Luma Pictures recently contributed extensive VFX work for Marvel‘s Thor: The Dark World. Working seamlessly between Santa Monica and Melbourne, Australia studios, the work encompassed multiple CG creatures, large-scale virtual set creation, digital doubles and substantial particle and fluid FX.
Luma’s was called on to create the intricate detail and articulate motion that brings the Stone Man to life. The creature, featured prominently in the film’s trailers, is a collection of individual stones, held together by complex layering of muscles and collision detection systems. The result is a hulking mass of stone and debris, several layers deep, capable of fluid movement through the opening battle sequence of the film. “This character was intriguing because we were creating an entity made of many smaller rigid elements that must move together without bending, without creating unsightly gaps, or penetrations,” said VFX supervisor and vice president, Vince Cirelli.
To create this effect, Luma used rigging technology developed for The Destroyer in the previous film, which allows for layers of metal armor to move in concert with each other without bending or penetrating. They upgraded the rigging system to accommodate hundreds of irregular sized pieces of rock and debris, interacting throughout the volume of the Stone Man during his performance. The many discrete pieces composing the character’s face were especially challenging. To give the Stone Man a full range of expressions, a more articulate rigging system was developed to create more subtle movements in the face.
“The facial rig we designed uses an underlying mesh representing a mantle that helps control the smaller discrete rocks,” noted Cirelli. “This allows the rocks on the surface to interact in a way that really sells the performance.”
Luma also brought the mythical Frost Beast to life – a massive dog-like creature that rampages through anything in its path. Concept artist Loic Zimmerman helped retool the original Marvel creature design to work with the storyline. Zimmerman went back to the original concept for inspiration, and reworked the design, adding details to the bone structure and musculature in order to allow more details in the animation. The revised design was sculpted using Z-brush, then rigged in Maya using Luma’s proprietary rigging and muscle simulation tools.
During the epic final battle between Thor and Malkeith, leader of the Dark Elves, the two warriors are thrust into the Frost Beast’s lair on Jotunheim, home of the Frost Giants, through a tear in space. As the two adversaries square off, they inadvertently drag the Frost Beast back to Earth where the beast wreaks havoc in the city and takes out some of the Dark Elf army. In addition to the CG Frost Beast, the sequence required the crafting of a variety of digital doubles, a full CG set of the Frost Beast’s lair, matte paintings of London, as well as particle and destruction effects to enhance the sequence.

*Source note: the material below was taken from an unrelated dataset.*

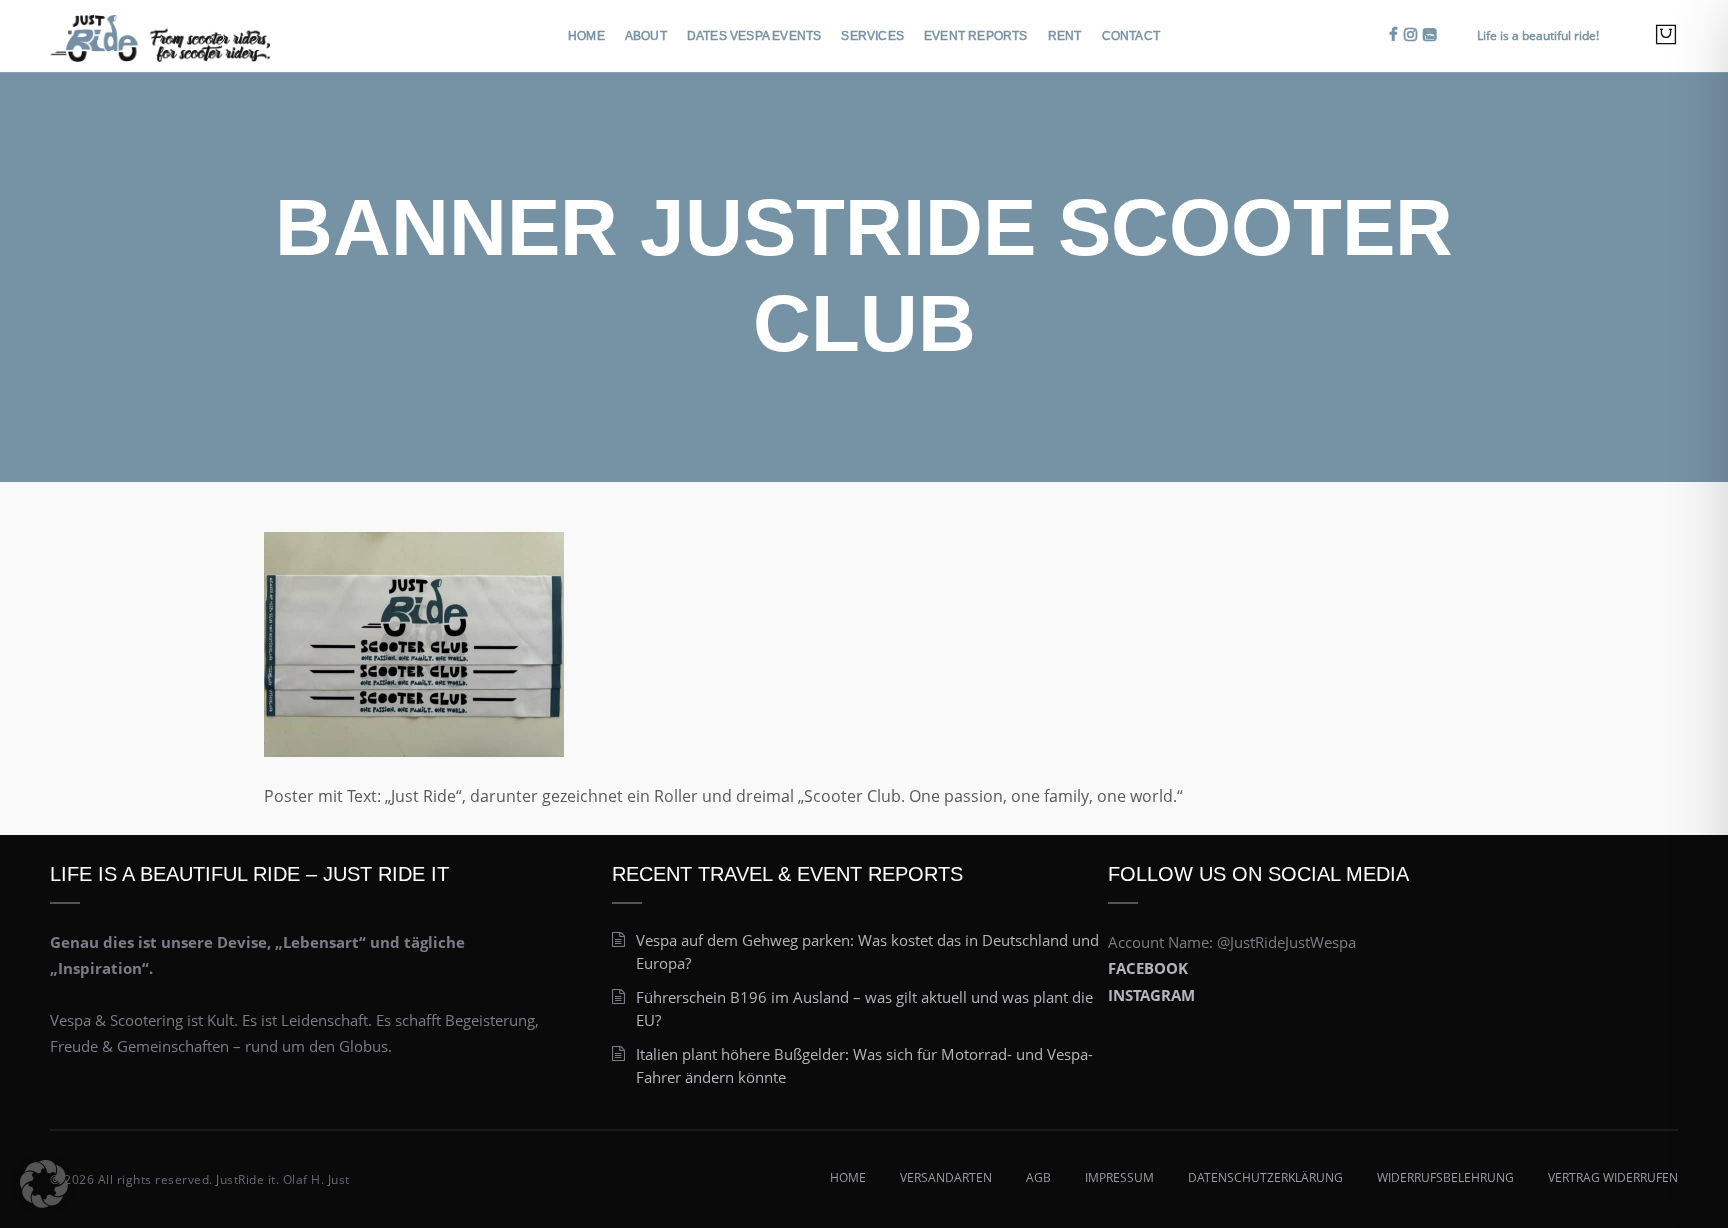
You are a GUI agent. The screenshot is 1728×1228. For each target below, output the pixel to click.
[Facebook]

One of the key aspects of the Asgard mythology is the Bifrost, which allows the heroes to move between the different realms under the watchful eye of the warrior Heimdall. On stage, only the main floor and pedestal of the Observatory were constructed. Marvel tasked Luma with creating the bulk of the space as a digital set due to the complex movement of the swirling metal rings, that rotate like the intersecting gears of a timepiece, which make up the walls of the room.
Luma also brought the ultimate evil, the crimson-black Aether, to the screen. In the film, the Aether flows like a zero gravity liquid, with a haunting and seemingly intelligent purpose. Inspiration came from examining the movements of various types of liquids under different conditions. Ultimately the Aether was created using a customized particle system in Maya, along with creeping fields written by John Cassella. “This allowed us to create something that looks like a viscous, tendril like fluid, while still allowing for a high level of control in order to art direct the simulations as they roll and fold on themselves in a unique way. The resulting particle cloud was meshed in Houdini, then rendered in Arnold,” explained Cassella.
One of the more breathtaking scenes in Thor occurs when a representation of Ygdrassil, the Tree of Life, is revealed as a shimmering, crystalline ash tree, within whose branches the nine realms are realized. Rendered as pulsating galactic bodies integrated among the foliage, the tree and leaves were created using an l-system in Speedtree, and the spiral galaxies of the nine realms were produced using particle simulations in Maya and FumeFX fluids for the glowing nebulae. Using advanced depth cueing techniques Luma was able to bring it all together within a proper 3D volume, with the realms commingled within the leaves of the tree.
VFX supervisor Jake Morrison also asked Luma to come up with another unique look for a scene in the Healing Chamber in which physicians employ advanced technology, in the form of a tactile 3D hologram, to scan and heal a person. In this scene, Jane Foster, played by Natalie Portman, is immersed in a swirling field of microscopic scanners that help the healers visualize the evil that has possessed her, much like a virtual MRI scan.
“Jake mentioned wanting to explore nanotechnology to create floating interactive displays. We decided that we could use elements of the set as emission points for millions of particles and then direct them inside a magnetic field,” explained Luma’s executive supervisor and co-founder Payam Shohadai. “The team at Marvel is always pushing boundaries, great to work with, and we’ve developed a real rapport with Jake. He allowed us a bit of creative license to delve into the concept, and create a really unique visual element in the story.”